[Extrait à lire]
□ □ □ □ □
Tatjana Pokorny
· 20.03.2024
Les meilleurs navigateurs olympiques allemands doivent surmonter de nombreux obstacles pour représenter leur pays aux Jeux olympiques. Il y a d'abord l'indispensable place de départ par nation pour qu'un pays puisse envoyer un bateau ou une planche dans la compétition correspondante. Grâce à la performance exceptionnelle de Jannis Maus, les kitesurfeurs allemands ont déjà obtenu cette place lors des championnats d'Europe 2023. Le jeune homme de 27 ans avait terminé quatrième et réalisé "la meilleure performance de ma carrière", ce qui lui avait permis d'obtenir une place pour les Jeux olympiques pour la German Sailing Team.
Jannis Maus, de l'association Cuxkiters, se bat maintenant pour pouvoir occuper personnellement cette place de départ par nation assurée pour l'équipe. C'est avec le même objectif que son compagnon de route et d'équipe de longue date, Flo Gruber du Norddeutscher Regatta Verein, s'est lancé dans les éliminatoires nationales en trois parties. Seul l'un des deux pourra décrocher son ticket olympique à l'issue des championnats d'Europe qui ont débuté le 19 mars à Los Alcázares, de la classique espagnole Trofeo Princesa Sofía début mars et des championnats du monde au large de Hyères mi-mai.
□ □ □ □ □
[Consignes]
1: Recopiez le passage de l'article sur la sélection olympique en kitesurf depuis « Tatjana Pokorny » jusqu'à « German Sailing Team. » inclus.
2: Répondez aux questions suivantes à l'aide de l'article sur la sélection olympique en kitesurf.
(a) À quelle place Jannis Maus a-t-il terminé lors des championnats d'Europe 2023 ?
(b) De quel club Flo Gruber fait-il partie ?
(c) Où se dérouleront les championnats du monde mi-mai ?

[Données fournies]
□ □ □ □ □
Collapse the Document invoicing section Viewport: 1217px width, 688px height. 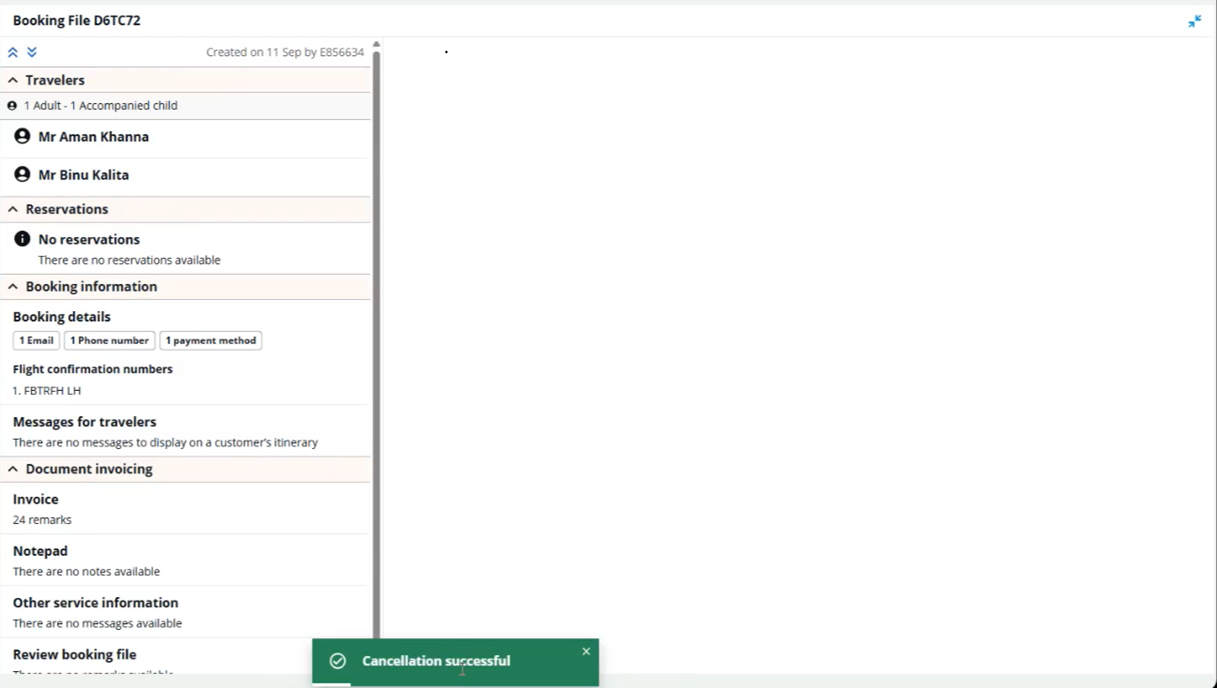[13, 469]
□ □ □ □ □
[Réponses]
1:
Tatjana Pokorny
· 20.03.2024
Les meilleurs navigateurs olympiques allemands doivent surmonter de nombreux obstacles pour représenter leur pays aux Jeux olympiques. Il y a d'abord l'indispensable place de départ par nation pour qu'un pays puisse envoyer un bateau ou une planche dans la compétition correspondante. Grâce à la performance exceptionnelle de Jannis Maus, les kitesurfeurs allemands ont déjà obtenu cette place lors des championnats d'Europe 2023. Le jeune homme de 27 ans avait terminé quatrième et réalisé "la meilleure performance de ma carrière", ce qui lui avait permis d'obtenir une place pour les Jeux olympiques pour la German Sailing Team.

2:
(a) Il a terminé quatrième.
(b) Il fait partie du Norddeutscher Regatta Verein.
(c) Ils se dérouleront au large de Hyères.